> Exercise directions: Type out the entries again, matching each one exactly.
=== Data to examine ===
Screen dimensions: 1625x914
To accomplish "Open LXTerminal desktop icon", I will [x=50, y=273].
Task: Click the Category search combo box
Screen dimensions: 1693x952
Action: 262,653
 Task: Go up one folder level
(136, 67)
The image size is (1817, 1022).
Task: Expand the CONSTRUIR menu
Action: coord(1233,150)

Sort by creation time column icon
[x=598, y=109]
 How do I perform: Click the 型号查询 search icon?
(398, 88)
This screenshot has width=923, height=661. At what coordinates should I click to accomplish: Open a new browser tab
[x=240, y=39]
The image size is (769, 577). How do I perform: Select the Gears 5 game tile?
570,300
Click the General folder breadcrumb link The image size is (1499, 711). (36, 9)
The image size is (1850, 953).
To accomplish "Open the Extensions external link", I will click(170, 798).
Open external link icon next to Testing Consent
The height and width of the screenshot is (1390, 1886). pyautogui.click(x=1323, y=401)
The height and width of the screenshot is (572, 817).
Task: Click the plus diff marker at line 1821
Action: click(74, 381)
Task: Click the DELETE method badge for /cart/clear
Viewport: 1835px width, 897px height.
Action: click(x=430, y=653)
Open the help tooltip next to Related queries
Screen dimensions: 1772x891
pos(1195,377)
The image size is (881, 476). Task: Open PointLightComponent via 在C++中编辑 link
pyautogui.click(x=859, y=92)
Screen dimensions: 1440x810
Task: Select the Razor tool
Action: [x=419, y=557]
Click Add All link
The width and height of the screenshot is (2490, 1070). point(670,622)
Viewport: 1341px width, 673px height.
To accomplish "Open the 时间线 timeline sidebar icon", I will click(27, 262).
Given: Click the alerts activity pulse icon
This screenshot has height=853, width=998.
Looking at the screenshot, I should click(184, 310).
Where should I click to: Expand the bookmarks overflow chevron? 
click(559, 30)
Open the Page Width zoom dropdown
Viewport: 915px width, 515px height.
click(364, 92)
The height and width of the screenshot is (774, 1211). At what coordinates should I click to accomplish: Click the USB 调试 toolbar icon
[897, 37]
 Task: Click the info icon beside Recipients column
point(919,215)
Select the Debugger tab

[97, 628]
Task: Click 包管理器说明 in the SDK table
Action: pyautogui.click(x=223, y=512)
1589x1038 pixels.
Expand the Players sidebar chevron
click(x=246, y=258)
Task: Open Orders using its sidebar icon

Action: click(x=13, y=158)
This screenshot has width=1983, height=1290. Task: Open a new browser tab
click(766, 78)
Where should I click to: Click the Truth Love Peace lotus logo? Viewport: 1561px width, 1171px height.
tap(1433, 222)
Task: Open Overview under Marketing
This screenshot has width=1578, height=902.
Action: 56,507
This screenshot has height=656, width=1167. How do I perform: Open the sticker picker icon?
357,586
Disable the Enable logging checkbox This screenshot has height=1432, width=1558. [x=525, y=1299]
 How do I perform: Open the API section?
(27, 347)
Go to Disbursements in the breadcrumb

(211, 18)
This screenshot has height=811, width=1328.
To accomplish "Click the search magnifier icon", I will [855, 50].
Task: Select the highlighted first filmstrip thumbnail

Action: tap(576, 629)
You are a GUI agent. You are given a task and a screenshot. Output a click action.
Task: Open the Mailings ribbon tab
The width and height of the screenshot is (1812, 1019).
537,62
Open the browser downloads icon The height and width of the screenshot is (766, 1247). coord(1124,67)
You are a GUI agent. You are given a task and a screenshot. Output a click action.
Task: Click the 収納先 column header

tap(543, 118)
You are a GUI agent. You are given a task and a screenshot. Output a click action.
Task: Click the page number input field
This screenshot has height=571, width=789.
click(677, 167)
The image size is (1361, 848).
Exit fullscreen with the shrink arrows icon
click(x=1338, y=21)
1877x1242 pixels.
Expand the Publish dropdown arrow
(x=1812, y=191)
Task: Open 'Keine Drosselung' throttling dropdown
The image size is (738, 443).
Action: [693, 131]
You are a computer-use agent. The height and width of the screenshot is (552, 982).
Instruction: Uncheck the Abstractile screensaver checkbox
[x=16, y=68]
===
> Solution to this exercise:
Screen dimensions: 1625x914
To accomplish "Open LXTerminal desktop icon", I will [x=50, y=273].
Task: Click the Category search combo box
Screen dimensions: 1693x952
Action: 262,653
 Task: Go up one folder level
(136, 67)
The image size is (1817, 1022).
Task: Expand the CONSTRUIR menu
Action: coord(1233,150)

Sort by creation time column icon
[x=598, y=109]
 How do I perform: Click the 型号查询 search icon?
(398, 88)
This screenshot has width=923, height=661. At what coordinates should I click to accomplish: Open a new browser tab
[x=240, y=39]
The image size is (769, 577). How do I perform: Select the Gears 5 game tile?
570,300
Click the General folder breadcrumb link The image size is (1499, 711). (36, 9)
The image size is (1850, 953).
To accomplish "Open the Extensions external link", I will click(170, 798).
Open external link icon next to Testing Consent
The height and width of the screenshot is (1390, 1886). pyautogui.click(x=1323, y=401)
The height and width of the screenshot is (572, 817).
Task: Click the plus diff marker at line 1821
Action: click(74, 381)
Task: Click the DELETE method badge for /cart/clear
Viewport: 1835px width, 897px height.
Action: click(x=430, y=653)
Open the help tooltip next to Related queries
Screen dimensions: 1772x891
pos(1195,377)
The image size is (881, 476). Task: Open PointLightComponent via 在C++中编辑 link
pyautogui.click(x=859, y=92)
Screen dimensions: 1440x810
Task: Select the Razor tool
Action: [x=419, y=557]
Click Add All link
The width and height of the screenshot is (2490, 1070). point(670,622)
Viewport: 1341px width, 673px height.
To accomplish "Open the 时间线 timeline sidebar icon", I will click(27, 262).
Given: Click the alerts activity pulse icon
This screenshot has height=853, width=998.
Looking at the screenshot, I should click(184, 310).
Where should I click to: Expand the bookmarks overflow chevron? 
click(559, 30)
Open the Page Width zoom dropdown
Viewport: 915px width, 515px height.
click(364, 92)
The height and width of the screenshot is (774, 1211). At what coordinates should I click to accomplish: Click the USB 调试 toolbar icon
[897, 37]
 Task: Click the info icon beside Recipients column
point(919,215)
Select the Debugger tab

[97, 628]
Task: Click 包管理器说明 in the SDK table
Action: pyautogui.click(x=223, y=512)
1589x1038 pixels.
Expand the Players sidebar chevron
click(x=246, y=258)
Task: Open Orders using its sidebar icon

Action: click(x=13, y=158)
This screenshot has width=1983, height=1290. Task: Open a new browser tab
click(766, 78)
Where should I click to: Click the Truth Love Peace lotus logo? Viewport: 1561px width, 1171px height.
tap(1433, 222)
Task: Open Overview under Marketing
This screenshot has width=1578, height=902.
Action: 56,507
This screenshot has height=656, width=1167. How do I perform: Open the sticker picker icon?
357,586
Disable the Enable logging checkbox This screenshot has height=1432, width=1558. [x=525, y=1299]
 How do I perform: Open the API section?
(27, 347)
Go to Disbursements in the breadcrumb

(211, 18)
This screenshot has height=811, width=1328.
To accomplish "Click the search magnifier icon", I will [855, 50].
Task: Select the highlighted first filmstrip thumbnail

Action: tap(576, 629)
You are a GUI agent. You are given a task and a screenshot. Output a click action.
Task: Open the Mailings ribbon tab
The width and height of the screenshot is (1812, 1019).
537,62
Open the browser downloads icon The height and width of the screenshot is (766, 1247). coord(1124,67)
You are a GUI agent. You are given a task and a screenshot. Output a click action.
Task: Click the 収納先 column header

tap(543, 118)
You are a GUI agent. You are given a task and a screenshot. Output a click action.
Task: Click the page number input field
This screenshot has height=571, width=789.
click(677, 167)
The image size is (1361, 848).
Exit fullscreen with the shrink arrows icon
click(x=1338, y=21)
1877x1242 pixels.
Expand the Publish dropdown arrow
(x=1812, y=191)
Task: Open 'Keine Drosselung' throttling dropdown
The image size is (738, 443).
Action: [693, 131]
You are a computer-use agent. The height and width of the screenshot is (552, 982).
Instruction: Uncheck the Abstractile screensaver checkbox
[x=16, y=68]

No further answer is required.